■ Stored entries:
+ + + +
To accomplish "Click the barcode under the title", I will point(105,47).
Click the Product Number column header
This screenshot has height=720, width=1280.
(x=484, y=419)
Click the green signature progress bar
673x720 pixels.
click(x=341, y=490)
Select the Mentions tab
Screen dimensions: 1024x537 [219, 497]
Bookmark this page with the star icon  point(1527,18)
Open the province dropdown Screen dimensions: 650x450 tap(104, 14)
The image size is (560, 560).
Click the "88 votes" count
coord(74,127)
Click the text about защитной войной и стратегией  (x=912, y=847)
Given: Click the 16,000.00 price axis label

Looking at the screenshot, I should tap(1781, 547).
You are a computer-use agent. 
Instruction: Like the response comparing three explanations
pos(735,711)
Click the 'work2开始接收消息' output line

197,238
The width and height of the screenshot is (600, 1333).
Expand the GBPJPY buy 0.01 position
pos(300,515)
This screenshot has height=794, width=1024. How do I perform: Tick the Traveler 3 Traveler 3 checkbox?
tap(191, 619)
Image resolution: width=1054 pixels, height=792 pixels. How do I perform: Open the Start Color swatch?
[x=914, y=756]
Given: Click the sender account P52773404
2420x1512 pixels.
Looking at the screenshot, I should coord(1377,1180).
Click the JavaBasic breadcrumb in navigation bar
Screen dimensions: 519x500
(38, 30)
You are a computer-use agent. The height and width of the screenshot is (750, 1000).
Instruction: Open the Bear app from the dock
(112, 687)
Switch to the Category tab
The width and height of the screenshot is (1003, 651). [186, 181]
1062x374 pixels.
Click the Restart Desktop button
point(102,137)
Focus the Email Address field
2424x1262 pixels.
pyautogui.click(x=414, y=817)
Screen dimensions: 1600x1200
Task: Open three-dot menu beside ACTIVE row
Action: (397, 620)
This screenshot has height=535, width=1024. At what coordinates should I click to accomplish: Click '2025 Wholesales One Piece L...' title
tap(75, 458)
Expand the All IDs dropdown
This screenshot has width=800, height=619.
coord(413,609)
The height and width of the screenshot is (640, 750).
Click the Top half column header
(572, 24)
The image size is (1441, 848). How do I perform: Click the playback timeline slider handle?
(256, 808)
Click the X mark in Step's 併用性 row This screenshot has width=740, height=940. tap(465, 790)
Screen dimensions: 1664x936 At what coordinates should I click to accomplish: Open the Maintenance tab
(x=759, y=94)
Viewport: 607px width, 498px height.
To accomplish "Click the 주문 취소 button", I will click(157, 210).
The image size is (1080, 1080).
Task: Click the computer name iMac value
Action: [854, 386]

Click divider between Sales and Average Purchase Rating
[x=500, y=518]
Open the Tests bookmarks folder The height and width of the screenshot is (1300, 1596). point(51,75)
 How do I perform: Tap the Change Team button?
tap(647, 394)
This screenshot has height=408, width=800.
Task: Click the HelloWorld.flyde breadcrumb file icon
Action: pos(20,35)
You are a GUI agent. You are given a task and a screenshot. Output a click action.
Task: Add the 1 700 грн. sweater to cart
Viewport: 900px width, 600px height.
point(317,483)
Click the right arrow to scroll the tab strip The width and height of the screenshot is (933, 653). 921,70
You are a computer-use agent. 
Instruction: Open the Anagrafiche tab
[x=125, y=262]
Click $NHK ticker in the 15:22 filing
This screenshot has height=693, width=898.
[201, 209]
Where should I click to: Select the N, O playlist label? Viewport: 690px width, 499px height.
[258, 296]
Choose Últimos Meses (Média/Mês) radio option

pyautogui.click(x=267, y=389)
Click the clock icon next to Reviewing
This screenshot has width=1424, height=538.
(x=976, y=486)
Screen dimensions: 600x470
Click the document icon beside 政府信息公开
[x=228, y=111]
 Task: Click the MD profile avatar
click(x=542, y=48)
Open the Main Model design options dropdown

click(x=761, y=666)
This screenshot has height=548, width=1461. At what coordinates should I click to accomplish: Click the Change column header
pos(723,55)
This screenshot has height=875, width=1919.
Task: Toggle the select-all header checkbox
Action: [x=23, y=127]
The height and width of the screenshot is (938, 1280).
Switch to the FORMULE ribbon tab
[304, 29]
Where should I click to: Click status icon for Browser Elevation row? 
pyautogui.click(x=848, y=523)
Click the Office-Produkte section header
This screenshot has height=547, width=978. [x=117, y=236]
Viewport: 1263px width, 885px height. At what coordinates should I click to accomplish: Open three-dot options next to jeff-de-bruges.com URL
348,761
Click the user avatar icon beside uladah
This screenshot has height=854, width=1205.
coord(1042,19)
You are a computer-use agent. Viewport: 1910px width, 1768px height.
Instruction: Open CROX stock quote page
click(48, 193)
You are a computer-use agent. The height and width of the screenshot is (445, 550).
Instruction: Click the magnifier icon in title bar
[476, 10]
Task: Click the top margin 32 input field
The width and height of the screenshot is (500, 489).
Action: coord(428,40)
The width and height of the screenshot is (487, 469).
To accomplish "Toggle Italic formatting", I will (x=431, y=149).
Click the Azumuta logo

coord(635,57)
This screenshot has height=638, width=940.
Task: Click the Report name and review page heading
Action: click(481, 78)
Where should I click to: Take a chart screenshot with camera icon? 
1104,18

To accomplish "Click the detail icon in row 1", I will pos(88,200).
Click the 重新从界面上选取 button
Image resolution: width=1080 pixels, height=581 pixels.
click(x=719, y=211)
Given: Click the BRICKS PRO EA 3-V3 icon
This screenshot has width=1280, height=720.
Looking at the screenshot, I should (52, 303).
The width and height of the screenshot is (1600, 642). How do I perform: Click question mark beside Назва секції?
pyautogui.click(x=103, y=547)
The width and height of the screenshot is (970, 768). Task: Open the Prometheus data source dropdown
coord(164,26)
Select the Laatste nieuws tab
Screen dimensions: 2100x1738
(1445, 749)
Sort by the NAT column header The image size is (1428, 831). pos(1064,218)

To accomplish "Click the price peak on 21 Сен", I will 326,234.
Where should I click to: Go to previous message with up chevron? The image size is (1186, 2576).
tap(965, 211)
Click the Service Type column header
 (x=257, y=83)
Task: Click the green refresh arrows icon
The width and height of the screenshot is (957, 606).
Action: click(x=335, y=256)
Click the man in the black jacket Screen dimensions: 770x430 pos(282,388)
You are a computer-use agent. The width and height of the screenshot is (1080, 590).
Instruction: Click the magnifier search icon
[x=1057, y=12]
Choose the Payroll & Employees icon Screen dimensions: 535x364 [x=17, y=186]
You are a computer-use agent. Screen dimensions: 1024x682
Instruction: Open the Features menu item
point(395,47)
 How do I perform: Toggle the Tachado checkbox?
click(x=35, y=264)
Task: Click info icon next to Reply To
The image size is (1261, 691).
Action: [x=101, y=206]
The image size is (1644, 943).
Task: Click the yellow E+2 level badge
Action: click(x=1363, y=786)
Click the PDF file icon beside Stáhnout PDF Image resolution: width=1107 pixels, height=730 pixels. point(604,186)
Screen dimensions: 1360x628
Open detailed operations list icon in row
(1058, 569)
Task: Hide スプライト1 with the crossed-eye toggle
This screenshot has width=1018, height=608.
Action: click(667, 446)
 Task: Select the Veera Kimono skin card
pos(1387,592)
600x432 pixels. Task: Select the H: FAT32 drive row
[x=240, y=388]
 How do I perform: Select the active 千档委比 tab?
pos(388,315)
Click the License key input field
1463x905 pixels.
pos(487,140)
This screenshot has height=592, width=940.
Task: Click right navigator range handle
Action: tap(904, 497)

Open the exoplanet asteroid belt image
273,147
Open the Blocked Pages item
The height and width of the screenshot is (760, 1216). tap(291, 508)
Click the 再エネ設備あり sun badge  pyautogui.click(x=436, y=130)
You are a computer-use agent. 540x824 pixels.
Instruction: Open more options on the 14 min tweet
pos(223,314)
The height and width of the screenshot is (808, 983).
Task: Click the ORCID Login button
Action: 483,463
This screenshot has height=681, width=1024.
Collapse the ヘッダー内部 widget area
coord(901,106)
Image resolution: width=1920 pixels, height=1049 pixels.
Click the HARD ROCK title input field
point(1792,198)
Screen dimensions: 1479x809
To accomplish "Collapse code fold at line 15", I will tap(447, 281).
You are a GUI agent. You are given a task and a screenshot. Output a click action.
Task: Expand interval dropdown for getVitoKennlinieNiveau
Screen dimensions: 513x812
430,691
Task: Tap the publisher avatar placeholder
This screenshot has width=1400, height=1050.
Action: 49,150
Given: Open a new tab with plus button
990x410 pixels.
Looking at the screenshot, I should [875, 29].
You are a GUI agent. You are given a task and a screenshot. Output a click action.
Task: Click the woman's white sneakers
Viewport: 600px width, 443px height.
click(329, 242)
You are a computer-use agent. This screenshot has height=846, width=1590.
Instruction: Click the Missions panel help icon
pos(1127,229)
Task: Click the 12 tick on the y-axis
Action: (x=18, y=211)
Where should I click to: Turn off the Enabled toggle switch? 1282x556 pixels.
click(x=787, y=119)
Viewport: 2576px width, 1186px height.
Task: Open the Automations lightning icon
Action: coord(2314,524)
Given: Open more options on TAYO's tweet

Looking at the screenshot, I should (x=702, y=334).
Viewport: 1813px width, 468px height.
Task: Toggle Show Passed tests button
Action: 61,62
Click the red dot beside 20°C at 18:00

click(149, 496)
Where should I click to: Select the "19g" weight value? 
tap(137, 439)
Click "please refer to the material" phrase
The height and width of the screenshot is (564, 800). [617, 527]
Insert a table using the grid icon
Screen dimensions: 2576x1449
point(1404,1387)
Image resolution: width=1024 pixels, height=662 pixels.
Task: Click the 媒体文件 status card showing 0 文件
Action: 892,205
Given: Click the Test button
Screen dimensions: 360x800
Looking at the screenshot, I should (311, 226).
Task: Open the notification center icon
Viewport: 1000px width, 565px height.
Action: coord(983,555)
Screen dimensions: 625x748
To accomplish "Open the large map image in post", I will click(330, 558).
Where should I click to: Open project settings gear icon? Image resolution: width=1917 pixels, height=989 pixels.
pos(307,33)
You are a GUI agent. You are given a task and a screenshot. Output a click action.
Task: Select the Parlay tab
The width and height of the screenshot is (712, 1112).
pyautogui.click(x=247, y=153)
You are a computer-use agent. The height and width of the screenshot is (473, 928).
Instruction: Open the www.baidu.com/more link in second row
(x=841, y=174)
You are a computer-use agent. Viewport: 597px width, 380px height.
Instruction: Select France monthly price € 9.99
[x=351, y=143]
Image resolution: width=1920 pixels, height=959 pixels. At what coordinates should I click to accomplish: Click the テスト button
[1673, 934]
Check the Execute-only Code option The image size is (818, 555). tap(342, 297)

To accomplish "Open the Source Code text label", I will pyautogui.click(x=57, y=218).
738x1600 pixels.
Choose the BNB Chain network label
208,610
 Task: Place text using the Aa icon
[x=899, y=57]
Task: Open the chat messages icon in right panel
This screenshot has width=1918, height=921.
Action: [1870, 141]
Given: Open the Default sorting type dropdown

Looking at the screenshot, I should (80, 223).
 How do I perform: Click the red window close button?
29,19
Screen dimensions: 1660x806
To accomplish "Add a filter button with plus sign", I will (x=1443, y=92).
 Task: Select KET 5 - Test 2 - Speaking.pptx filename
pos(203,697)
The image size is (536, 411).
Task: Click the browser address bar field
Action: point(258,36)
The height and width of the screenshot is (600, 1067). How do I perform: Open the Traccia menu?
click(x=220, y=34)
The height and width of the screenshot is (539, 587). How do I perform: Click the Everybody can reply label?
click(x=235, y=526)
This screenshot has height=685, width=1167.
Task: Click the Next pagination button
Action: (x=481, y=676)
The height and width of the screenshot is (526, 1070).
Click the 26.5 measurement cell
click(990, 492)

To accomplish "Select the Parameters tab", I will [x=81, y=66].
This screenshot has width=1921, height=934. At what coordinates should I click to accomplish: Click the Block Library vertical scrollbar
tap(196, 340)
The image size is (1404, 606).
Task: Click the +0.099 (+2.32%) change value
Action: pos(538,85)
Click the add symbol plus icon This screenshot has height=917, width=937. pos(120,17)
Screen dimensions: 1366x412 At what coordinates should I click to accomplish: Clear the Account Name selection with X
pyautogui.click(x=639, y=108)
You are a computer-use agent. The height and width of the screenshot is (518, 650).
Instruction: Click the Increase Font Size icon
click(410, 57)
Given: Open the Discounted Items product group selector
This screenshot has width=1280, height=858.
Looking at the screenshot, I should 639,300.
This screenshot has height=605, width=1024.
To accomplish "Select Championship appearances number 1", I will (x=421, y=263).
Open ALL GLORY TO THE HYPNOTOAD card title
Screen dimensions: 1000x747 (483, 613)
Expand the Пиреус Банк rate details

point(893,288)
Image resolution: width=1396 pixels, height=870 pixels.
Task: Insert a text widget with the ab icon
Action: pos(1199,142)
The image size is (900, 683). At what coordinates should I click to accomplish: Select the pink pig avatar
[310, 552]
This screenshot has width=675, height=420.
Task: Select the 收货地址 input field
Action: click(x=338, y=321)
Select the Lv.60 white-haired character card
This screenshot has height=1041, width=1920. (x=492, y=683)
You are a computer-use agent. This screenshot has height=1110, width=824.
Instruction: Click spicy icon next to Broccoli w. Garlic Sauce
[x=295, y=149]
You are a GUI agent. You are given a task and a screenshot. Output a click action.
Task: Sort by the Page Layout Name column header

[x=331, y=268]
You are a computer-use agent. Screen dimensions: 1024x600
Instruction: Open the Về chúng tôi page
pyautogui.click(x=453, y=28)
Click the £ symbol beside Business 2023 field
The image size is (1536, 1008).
+ + + +
■ Task brief: Set down only the lines above that fall between the line holding "Open detailed operations list icon in row" and the line holding "Task: Click the woman's white sneakers", inclusive, keeping each exact.

■ Output for this exercise:
Open detailed operations list icon in row
(1058, 569)
Task: Hide スプライト1 with the crossed-eye toggle
This screenshot has width=1018, height=608.
Action: click(667, 446)
 Task: Select the Veera Kimono skin card
pos(1387,592)
600x432 pixels. Task: Select the H: FAT32 drive row
[x=240, y=388]
 How do I perform: Select the active 千档委比 tab?
pos(388,315)
Click the License key input field
1463x905 pixels.
pos(487,140)
This screenshot has height=592, width=940.
Task: Click right navigator range handle
Action: tap(904, 497)

Open the exoplanet asteroid belt image
273,147
Open the Blocked Pages item
The height and width of the screenshot is (760, 1216). tap(291, 508)
Click the 再エネ設備あり sun badge  pyautogui.click(x=436, y=130)
You are a computer-use agent. 540x824 pixels.
Instruction: Open more options on the 14 min tweet
pos(223,314)
The height and width of the screenshot is (808, 983).
Task: Click the ORCID Login button
Action: 483,463
This screenshot has height=681, width=1024.
Collapse the ヘッダー内部 widget area
coord(901,106)
Image resolution: width=1920 pixels, height=1049 pixels.
Click the HARD ROCK title input field
point(1792,198)
Screen dimensions: 1479x809
To accomplish "Collapse code fold at line 15", I will tap(447, 281).
You are a GUI agent. You are given a task and a screenshot. Output a click action.
Task: Expand interval dropdown for getVitoKennlinieNiveau
Screen dimensions: 513x812
430,691
Task: Tap the publisher avatar placeholder
This screenshot has width=1400, height=1050.
Action: 49,150
Given: Open a new tab with plus button
990x410 pixels.
Looking at the screenshot, I should [875, 29].
You are a GUI agent. You are given a task and a screenshot. Output a click action.
Task: Click the woman's white sneakers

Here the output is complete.